Of even greater significance is Abbas’ last experience in direct negotiations -- with PM Ehud Olmert in 2008. Abbas confronted the most far-reaching Israeli peace proposal ever concerning refugees and holy places, yet he rejected it because it was still far from his and his constituents’ core demands on these issues.

That made it clear that the Oslo formula of linking all final-status issues in an "end of conflict" agreement would continue to founder on these two issues. The disputes that arise from 1967 — territory, statehood, security — have proven relatively amenable to negotiation. But the differences grounded in both sides’ deeper historical narratives are the real reason for nearly 20 years of failed efforts.

As Israelis understand it, the Palestinian demand that Israel recognize the right of Palestinian refugees to return requires a tacit acknowledgement that the state of Israel was “born in sin” in 1948. And the Palestinian assertion that “there never was a temple on the Temple Mount,” and that therefore Israel has no inherent rights there, is perceived as a denial of Israel’s national, religious, and historical roots. Hence the Israeli demand to be recognized as a "Jewish state": tit-for-tat. In this sense, it is Abbas’ intransigence on a full final status package, no less than Netanyahu’s, that brought the Palestinians to the United Nations.

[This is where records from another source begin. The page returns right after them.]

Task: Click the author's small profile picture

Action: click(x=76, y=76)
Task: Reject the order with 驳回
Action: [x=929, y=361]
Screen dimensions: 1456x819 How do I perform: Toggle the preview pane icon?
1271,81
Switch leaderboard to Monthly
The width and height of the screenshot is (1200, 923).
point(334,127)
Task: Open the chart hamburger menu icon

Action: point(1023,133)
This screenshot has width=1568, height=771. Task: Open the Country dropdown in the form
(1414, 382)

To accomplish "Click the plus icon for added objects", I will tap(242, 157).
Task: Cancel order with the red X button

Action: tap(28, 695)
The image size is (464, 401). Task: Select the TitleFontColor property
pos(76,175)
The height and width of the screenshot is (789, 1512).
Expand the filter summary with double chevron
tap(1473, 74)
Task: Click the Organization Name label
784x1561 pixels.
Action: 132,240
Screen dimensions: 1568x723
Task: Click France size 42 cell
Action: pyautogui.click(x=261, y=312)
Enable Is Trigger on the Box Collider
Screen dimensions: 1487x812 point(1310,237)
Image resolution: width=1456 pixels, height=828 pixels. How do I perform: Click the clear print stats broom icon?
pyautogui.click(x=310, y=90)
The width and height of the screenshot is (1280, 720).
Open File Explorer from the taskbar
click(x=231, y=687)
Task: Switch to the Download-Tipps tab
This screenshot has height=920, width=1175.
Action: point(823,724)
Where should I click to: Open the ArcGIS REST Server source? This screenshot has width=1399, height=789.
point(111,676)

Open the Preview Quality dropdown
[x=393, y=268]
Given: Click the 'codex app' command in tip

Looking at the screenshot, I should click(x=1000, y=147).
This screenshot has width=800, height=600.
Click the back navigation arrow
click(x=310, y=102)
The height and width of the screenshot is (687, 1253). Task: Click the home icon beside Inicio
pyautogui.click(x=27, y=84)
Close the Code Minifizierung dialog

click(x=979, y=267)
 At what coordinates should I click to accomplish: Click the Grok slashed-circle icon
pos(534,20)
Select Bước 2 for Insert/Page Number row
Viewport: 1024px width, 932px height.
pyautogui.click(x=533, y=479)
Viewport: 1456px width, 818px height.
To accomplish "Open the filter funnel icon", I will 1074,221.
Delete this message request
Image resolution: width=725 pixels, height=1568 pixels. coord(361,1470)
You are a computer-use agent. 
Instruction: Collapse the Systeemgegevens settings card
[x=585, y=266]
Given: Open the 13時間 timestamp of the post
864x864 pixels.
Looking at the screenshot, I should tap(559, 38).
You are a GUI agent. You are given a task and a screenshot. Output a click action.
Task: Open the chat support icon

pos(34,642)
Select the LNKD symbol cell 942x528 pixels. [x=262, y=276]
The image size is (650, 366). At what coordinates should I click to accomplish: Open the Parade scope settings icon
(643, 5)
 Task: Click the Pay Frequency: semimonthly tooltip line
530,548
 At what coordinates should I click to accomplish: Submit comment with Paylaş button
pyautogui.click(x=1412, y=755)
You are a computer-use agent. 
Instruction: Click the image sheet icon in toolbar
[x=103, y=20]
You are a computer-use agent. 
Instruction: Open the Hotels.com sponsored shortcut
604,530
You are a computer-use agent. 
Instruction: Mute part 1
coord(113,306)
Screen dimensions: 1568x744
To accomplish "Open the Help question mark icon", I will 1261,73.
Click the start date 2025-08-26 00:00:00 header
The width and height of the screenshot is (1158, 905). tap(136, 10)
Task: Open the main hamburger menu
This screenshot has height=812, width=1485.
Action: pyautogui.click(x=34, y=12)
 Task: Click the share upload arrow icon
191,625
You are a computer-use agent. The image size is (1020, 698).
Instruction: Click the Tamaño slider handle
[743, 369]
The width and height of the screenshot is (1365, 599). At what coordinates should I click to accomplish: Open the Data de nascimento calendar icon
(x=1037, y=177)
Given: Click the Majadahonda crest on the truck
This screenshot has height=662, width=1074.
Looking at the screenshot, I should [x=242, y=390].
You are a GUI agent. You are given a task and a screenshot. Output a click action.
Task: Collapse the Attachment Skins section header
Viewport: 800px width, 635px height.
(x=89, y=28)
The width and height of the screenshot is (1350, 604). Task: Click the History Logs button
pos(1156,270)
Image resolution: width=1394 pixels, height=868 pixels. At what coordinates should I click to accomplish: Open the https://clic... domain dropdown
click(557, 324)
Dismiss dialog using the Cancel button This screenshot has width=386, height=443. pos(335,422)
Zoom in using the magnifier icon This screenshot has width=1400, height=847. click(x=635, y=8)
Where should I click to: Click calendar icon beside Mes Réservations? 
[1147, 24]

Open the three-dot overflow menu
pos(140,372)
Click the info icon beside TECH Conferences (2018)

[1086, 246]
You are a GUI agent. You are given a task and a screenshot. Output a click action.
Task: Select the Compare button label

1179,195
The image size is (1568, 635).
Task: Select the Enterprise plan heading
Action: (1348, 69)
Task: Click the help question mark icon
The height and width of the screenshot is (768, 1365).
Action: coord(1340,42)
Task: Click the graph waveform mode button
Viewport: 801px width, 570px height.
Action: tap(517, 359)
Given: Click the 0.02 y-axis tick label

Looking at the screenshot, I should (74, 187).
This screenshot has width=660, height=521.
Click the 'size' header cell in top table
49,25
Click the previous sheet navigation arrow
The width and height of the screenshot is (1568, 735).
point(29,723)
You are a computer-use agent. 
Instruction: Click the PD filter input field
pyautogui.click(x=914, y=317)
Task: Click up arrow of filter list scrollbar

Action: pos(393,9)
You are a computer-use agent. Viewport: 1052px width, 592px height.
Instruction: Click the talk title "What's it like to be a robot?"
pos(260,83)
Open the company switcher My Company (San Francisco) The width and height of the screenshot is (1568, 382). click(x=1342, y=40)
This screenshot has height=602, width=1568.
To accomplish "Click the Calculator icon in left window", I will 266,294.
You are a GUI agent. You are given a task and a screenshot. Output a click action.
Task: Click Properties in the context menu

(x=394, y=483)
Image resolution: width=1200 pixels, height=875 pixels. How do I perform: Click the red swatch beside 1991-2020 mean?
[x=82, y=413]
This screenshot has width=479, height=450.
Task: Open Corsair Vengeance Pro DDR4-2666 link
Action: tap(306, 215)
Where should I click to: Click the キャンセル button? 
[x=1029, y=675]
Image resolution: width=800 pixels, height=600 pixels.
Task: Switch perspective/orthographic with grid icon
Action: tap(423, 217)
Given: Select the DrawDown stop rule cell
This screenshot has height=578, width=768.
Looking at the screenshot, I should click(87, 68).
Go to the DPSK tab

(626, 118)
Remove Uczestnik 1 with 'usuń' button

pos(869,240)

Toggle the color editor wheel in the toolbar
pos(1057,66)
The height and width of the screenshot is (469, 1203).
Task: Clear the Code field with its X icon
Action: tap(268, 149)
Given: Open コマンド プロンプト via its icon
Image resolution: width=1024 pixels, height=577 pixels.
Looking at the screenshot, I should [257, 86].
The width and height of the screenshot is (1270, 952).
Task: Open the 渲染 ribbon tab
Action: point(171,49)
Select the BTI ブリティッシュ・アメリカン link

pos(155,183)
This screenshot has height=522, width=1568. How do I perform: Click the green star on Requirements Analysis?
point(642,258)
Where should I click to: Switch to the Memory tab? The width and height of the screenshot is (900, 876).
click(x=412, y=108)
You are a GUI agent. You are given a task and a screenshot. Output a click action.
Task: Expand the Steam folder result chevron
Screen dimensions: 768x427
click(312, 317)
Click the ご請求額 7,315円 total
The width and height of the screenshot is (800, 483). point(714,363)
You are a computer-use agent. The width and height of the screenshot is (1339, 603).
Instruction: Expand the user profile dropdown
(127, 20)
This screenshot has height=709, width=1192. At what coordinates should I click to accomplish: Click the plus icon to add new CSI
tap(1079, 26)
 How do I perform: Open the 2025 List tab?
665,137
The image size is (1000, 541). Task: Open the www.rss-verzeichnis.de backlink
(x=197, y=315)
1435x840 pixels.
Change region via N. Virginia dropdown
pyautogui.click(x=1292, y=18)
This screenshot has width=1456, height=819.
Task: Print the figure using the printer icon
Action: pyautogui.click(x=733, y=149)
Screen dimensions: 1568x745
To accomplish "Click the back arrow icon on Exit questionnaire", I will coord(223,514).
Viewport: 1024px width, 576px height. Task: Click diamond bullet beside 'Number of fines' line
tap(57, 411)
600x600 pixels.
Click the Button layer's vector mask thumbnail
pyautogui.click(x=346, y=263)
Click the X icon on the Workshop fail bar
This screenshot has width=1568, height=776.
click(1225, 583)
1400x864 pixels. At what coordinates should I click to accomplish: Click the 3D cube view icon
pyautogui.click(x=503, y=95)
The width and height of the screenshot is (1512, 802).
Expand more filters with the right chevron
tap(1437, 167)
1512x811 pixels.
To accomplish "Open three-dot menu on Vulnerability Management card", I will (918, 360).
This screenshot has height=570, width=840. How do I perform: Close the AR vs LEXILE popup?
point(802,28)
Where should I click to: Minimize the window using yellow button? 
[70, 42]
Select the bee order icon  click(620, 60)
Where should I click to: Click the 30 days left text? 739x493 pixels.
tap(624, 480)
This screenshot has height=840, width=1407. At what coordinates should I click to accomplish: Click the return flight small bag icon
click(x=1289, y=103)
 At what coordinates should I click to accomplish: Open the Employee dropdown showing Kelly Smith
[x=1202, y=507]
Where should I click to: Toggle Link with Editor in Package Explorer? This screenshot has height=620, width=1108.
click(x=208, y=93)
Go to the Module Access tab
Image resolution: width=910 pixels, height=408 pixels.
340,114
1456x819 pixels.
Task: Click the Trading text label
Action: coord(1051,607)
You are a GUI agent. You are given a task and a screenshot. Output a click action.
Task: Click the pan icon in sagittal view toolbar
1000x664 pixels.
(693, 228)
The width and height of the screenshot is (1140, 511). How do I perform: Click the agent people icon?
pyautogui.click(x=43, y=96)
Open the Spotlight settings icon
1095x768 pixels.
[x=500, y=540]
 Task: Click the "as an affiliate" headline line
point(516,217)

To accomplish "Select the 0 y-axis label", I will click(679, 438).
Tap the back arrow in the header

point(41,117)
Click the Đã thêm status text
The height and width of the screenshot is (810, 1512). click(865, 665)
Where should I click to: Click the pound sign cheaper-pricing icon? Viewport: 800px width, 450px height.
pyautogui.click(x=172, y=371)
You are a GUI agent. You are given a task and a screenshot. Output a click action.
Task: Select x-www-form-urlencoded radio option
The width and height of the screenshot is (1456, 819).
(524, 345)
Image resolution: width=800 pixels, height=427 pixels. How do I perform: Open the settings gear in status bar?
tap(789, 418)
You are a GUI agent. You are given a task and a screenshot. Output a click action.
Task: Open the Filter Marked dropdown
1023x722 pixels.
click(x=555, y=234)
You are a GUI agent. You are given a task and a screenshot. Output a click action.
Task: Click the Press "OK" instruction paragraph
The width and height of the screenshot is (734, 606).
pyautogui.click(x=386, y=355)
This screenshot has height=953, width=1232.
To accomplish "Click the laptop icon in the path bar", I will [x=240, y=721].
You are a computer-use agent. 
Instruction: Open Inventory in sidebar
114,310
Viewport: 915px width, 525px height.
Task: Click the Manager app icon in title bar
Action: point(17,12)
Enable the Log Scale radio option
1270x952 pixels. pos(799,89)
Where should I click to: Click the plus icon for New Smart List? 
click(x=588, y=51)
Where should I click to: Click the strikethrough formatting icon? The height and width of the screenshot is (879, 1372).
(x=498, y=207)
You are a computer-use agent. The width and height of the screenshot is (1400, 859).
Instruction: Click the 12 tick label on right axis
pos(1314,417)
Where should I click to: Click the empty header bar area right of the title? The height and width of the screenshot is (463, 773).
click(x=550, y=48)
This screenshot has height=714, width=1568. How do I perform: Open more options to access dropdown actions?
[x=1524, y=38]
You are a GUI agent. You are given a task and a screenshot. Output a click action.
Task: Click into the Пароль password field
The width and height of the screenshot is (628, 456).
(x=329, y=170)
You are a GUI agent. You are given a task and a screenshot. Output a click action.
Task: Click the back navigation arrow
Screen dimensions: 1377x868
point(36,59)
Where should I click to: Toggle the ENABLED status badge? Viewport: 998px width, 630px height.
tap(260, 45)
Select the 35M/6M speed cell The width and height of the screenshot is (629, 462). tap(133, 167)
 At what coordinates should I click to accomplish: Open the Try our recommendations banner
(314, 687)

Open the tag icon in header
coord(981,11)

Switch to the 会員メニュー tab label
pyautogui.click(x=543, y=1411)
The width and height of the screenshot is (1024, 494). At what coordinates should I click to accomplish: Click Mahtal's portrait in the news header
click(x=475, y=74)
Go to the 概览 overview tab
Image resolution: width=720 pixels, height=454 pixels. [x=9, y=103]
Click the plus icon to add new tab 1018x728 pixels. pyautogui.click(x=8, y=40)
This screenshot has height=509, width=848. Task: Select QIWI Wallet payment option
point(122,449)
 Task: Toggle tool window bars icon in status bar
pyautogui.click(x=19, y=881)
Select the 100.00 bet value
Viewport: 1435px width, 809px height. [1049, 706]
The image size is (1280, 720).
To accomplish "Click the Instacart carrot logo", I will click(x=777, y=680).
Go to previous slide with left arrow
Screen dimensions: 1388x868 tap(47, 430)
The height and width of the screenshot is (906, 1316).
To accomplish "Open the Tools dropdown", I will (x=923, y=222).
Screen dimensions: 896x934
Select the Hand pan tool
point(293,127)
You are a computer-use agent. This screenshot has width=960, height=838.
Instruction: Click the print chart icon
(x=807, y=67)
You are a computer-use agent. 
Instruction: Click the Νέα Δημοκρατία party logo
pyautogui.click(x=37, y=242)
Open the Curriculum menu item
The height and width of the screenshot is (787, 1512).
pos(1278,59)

No Israeli leader will acquiesce in the Palestinian "narrative" positions, and no bridging formula has proven workable. These negotiating gaps are, as Abbas himself acknowledged in 2009, “too wide.” We can bemoan our neighbors' seeming inability to accept us as we see ourselves; but we still have to find a way to live with them. Better the PLO than Hamas or an apartheid state.

Abbas has turned to the United Nations not only because the Palestinian state-building enterprise in the West Bank has proved successful in providing security and stability, but also because it is clear that Oslo-based final-status negotiations, even if they reconvene, cannot succeed in ending all claims. Yet here he and Netanyahu part company: Abbas appears genuinely to want progress toward a viable two-state solution, even if not an end of conflict; Netanyahu’s ideology, his "the world is against us" mentality, and the composition of his coalition signal intransigence.

Abbas led the Palestinians to the United Nations in the full knowledge that there he would be making the substantive concessions that his constituents do not allow him to make in bilateral talks. At the United Nations — in contrast to bilateral negotiations — Abbas accepted international determination of the 1967 borders and a Palestinian capital in Jerusalem as the defining parameters of a Palestinian state, with the refugees and holy places left to further negotiations. This corresponds, incidentally, with President Obama's priorities, too.

If we can agree on borders, security and a Palestinian capital, we emerge from the United Nations with a two-state reality and a far more manageable conflict. From herein, Abbas squares off against the prime minister of Israel as president of the territorially-defined state of Palestine with its capacity to absorb fellow Palestinian refugees and award them citizenship, rather than as chairman of the Palestine Liberation Organization with its roots in the refugee issue. The paradigm changes.

Ideally, the Palestinian request for UN recognition of a Palestinian state could have been leveraged into a win-win agreement that serves vital Israeli needs as well: Security guarantees; recognition of our capital in West Jerusalem; recalling that the UN created us as a Jewish state; an exception clause for Gaza as long as it is not under PLO rule; a commitment to negotiate everything and not appeal to international judicial bodies; provisions for territorial swaps. Now that the U.S. and Israel have missed that opportunity, the primary international challenge of the months ahead is to forge a new post-Oslo state-to-state paradigm.

Yossi Alpher is former director of the Jaffee Center for Strategic Studies at Tel Aviv University. He is a chapter contributor to Pathways to Peace: America and the Arab-Israeli Conflict, edited by Daniel C. Kurtzer (Palgrave Macmillan, November 2012).